You can draw simple shapes to a canvas in all of pyglet, pygame, QT, Tkinter, wxPython and cairo.
Generally, you will have objects called "sprites" or "shapes" that represent objects drawn to the screen, and you'll store them all in a container. Then the library or framework will, at every frame, render them all to the canvas. Thus it will seem to the user (you) that you can modify the objects on screen; you set a ball's x and y coordinates and in the next frame it's rendered there. However, at a low level, everything's being wiped and redrawn again.
For computationally intensive animation, a technique called double-buffering will be employed whereby a bitmap in memory will be modified instead of the one onscreen, and then the drawing process will simply be to copy that bitmap to the screen.

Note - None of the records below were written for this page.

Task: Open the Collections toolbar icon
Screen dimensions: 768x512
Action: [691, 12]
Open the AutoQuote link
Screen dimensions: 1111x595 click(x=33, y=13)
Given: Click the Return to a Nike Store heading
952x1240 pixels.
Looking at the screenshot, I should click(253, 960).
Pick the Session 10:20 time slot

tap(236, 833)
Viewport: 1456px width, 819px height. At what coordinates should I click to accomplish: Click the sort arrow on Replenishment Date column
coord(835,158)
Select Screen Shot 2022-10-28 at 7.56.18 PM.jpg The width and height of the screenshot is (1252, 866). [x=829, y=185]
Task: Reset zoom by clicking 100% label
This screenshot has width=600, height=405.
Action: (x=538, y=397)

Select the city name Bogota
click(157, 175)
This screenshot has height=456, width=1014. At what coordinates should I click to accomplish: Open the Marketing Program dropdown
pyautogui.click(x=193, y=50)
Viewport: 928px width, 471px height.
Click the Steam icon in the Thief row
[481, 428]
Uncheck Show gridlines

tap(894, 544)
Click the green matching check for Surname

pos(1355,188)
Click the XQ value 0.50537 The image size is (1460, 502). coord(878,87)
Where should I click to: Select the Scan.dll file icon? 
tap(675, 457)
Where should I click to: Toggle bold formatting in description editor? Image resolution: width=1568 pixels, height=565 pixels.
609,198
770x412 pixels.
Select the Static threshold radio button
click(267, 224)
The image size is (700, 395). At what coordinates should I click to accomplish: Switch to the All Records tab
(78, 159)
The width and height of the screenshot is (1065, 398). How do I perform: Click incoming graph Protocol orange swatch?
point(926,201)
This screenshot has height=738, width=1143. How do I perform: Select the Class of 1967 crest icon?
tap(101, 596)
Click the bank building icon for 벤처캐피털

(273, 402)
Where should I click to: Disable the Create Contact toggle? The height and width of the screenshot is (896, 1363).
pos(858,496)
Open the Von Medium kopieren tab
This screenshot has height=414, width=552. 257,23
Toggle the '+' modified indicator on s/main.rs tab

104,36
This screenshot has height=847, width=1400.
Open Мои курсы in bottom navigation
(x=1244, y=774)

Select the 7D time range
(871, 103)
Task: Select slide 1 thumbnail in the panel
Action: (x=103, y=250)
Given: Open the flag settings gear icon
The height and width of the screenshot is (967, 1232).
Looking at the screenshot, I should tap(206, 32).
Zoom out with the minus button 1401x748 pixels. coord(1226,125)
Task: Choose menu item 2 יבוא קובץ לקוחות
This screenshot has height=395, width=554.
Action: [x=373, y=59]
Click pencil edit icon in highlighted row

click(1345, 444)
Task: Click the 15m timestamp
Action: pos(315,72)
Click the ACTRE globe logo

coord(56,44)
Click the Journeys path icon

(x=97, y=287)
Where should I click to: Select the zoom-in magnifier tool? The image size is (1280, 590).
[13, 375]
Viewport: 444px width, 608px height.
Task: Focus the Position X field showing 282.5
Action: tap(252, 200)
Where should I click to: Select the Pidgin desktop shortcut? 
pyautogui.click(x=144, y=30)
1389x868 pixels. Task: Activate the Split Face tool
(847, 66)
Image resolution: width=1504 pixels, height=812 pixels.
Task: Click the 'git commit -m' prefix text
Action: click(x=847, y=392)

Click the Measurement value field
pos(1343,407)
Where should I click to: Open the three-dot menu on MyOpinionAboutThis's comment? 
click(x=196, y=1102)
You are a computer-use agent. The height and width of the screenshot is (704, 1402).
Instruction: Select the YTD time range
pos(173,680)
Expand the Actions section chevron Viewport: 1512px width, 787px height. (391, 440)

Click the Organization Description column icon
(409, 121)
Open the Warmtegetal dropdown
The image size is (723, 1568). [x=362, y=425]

alter the item in the list and then create a new canvas, which seems like it would have a significant overhead.
All of the frameworks mentioned above will give you a nice abstraction for the list of objects to draw, so that you won't need to maintain it manually, and you can program as if the sprites/shapes you've drawn can be directly moved onscreen, even though they really aren't at a low level.
Pygame should be able to do this for you.
See pygame.draw.polygon
I believe the HTML canvas lets you modify elements, which makes me believe there might be another canvas that can as well. However, if there is not that would basically require me to keep a separate list of all the polygons and when I wanted to make a change, alter the item in the list and then create a new canvas, which seems like it would have a significant overhead.
Both Qt and wxWidgets have some canvas drawing abilities (Qt calls it GraphicsView). Quick Google searches will get you a lot of examples so you can see if it fits your requirements.